DIRECTIONS
The answer is to be one number: the count of lines in this listing that have the string "button".

/---

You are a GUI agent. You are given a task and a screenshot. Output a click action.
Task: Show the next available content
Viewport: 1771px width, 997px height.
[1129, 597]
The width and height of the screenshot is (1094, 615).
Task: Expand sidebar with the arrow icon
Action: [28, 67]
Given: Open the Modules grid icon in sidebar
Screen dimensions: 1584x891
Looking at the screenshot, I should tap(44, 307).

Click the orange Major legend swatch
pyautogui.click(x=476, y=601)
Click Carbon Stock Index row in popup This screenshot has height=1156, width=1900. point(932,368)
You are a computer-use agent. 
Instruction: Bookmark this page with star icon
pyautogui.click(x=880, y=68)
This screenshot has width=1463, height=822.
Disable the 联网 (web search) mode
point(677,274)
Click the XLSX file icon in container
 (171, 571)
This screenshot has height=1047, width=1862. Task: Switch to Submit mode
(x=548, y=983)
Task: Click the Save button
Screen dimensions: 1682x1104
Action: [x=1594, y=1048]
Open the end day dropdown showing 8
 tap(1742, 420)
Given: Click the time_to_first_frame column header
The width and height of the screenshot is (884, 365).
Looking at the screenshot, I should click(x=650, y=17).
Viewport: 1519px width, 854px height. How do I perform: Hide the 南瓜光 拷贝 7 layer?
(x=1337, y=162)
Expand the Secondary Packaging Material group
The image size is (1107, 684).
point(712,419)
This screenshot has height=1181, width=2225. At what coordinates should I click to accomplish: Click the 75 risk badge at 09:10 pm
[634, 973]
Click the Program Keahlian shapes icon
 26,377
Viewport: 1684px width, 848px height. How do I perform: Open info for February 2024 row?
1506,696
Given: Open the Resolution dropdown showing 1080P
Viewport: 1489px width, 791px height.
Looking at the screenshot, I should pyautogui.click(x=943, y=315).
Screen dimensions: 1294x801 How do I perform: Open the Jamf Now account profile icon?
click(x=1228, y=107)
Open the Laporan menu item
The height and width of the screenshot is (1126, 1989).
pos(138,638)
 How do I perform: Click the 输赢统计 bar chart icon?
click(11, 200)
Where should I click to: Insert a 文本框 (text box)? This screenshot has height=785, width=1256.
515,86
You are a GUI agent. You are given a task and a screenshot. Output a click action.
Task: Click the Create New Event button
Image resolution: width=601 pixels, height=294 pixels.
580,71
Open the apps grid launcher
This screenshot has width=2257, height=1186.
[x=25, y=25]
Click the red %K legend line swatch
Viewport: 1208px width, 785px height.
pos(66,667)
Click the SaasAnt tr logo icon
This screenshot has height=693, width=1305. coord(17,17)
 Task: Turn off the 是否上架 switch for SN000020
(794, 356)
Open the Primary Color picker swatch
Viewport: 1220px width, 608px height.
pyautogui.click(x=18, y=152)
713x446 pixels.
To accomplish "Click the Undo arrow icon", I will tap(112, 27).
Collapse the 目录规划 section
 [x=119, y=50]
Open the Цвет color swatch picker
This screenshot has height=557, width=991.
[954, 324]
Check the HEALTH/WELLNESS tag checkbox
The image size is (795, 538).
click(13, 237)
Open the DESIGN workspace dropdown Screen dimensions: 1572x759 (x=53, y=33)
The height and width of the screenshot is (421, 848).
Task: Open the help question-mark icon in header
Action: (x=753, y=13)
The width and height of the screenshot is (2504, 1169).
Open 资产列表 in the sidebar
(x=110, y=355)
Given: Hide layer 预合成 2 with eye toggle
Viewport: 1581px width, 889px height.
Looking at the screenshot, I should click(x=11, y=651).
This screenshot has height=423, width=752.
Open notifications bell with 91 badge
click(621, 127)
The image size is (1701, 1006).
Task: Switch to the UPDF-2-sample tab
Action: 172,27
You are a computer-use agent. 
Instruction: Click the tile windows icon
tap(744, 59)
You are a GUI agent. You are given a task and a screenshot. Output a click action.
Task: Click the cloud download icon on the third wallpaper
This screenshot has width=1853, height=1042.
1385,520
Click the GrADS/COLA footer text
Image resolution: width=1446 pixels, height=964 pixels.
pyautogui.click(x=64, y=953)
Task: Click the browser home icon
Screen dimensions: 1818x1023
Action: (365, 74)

\---

REPLY
2